Frobenius method for a differential equations

[xicor]

Homework Statement

The function satisfies the differential equation f''(x) = xf(x) and has boundary conditions

f(0) = 1 and f'(0) = 1

Use Frobenius method to solve for f(x) with a taylor expansion of f(x) up to the quartic term a₄x⁴

Homework Equations

f(x) = a₀ + a₁x + a₂x² + a₃x³ + a₄x⁴

f'(x) = a₁ + 2a₂x + 3a₃x² + 4a₄x³

f'(x) = 2a₂ + 6a₃x + 12a₄x²

The Attempt at a Solution

What I have done so far is set the differential equation to zero and applied the series to f''(x) and xf(x) which gave an series of a₀x + a₁x² + a₂(x³ +2) + a₃(x⁴ + 6x) + a₄(x⁵ + 12x²) = 0. I then set up equations for each power of x which is equal to zero. From the x powers I get a₂ = 0, a₃ = -a₀/6, and a₄ = -a₄/12. Applying the boundary conditions shows that a₀ = 1 and a₁ = 1. When I use the values in the equation, the fractions within each power of x cancels each other out and you are left with no series and just a trivial statement of 0 = 0. What am I doing wrong in trying to find a series that describes the function produced by the differential equation?

 

[LCKurtz]

Hard to say where your error is without seeing more steps. I get results like yours but without the minus signs. I get ##a_0 = 1,\, a_1 = 1,\, a_2 = 0,\, a_3= 1/6,\, a_4=1/12## so either you or I have signs wrong. But either way, that won't give you a zero series when you put them in ##f(x) = a_0+a_1x +a_2x^2+a_3x^3+a_4x^4##.

 

[xicor]

Well, for example when I do the powers for x, I get the equations

x⁰: 2a₂ = 0 → a₂ = 0
x¹: a₀ + 6a₃ =0 → a₃ = -a₀/6 = -1/6
x⁰: a₁ + 12a₄ = 0 → a₄ = -a₁/12 = -1/12

So when you get the values for the a_i constants, you are suppose to apply them to the series for f(x) and not the differential equation?

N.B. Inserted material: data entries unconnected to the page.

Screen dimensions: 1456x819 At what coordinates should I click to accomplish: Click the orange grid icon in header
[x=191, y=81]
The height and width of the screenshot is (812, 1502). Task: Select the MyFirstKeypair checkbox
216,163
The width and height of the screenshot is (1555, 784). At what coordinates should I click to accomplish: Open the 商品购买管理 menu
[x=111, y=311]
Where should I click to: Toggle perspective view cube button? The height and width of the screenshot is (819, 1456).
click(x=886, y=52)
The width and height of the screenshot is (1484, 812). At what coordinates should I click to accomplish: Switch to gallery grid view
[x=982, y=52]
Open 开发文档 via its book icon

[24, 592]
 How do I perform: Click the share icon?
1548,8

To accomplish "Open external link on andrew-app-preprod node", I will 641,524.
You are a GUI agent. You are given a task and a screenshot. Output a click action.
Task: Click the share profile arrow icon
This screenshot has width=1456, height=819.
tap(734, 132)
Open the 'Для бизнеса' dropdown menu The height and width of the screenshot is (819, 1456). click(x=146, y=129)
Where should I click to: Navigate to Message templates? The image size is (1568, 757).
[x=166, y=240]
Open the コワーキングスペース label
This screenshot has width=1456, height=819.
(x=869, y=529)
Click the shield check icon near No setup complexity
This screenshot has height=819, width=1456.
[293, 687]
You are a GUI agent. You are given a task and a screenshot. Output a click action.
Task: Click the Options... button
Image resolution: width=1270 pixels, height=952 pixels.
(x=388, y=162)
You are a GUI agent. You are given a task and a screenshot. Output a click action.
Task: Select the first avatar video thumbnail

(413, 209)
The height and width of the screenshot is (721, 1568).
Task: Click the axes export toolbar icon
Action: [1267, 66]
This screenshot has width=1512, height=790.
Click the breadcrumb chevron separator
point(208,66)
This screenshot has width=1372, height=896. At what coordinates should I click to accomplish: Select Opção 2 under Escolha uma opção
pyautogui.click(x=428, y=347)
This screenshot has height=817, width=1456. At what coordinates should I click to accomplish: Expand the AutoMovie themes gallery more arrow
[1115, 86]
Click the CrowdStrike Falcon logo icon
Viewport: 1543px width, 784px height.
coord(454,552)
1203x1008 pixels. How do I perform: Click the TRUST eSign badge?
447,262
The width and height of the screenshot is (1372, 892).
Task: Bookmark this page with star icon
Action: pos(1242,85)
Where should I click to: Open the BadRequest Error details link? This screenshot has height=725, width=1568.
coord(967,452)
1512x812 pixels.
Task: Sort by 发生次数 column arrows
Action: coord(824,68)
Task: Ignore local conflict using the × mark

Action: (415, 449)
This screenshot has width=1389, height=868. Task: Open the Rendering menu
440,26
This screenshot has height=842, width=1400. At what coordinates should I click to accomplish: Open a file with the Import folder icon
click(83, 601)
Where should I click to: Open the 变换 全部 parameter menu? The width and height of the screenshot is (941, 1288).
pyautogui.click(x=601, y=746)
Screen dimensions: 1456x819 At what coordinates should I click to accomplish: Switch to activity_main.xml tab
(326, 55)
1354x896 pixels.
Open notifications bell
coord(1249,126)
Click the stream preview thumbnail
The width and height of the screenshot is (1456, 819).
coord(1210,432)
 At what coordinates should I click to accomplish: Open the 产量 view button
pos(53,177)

I think my problem is that I applied it to the differential equation and got a series such as:

2a₂ + x(a₀ + 6a₃) +x²(a₁+12a₄ ) +...

where each fraction in each x power cancels out, whereas they won't if I just apply them to the series for f(x).

For the series f(x), I get 1 + x - (1/6)x³ - (1/12)x⁴

 

[LCKurtz]

I still think you have the minus signs wrong. Remember your equation is ##f''(x) - xf(x)=0##, with a minus sign there.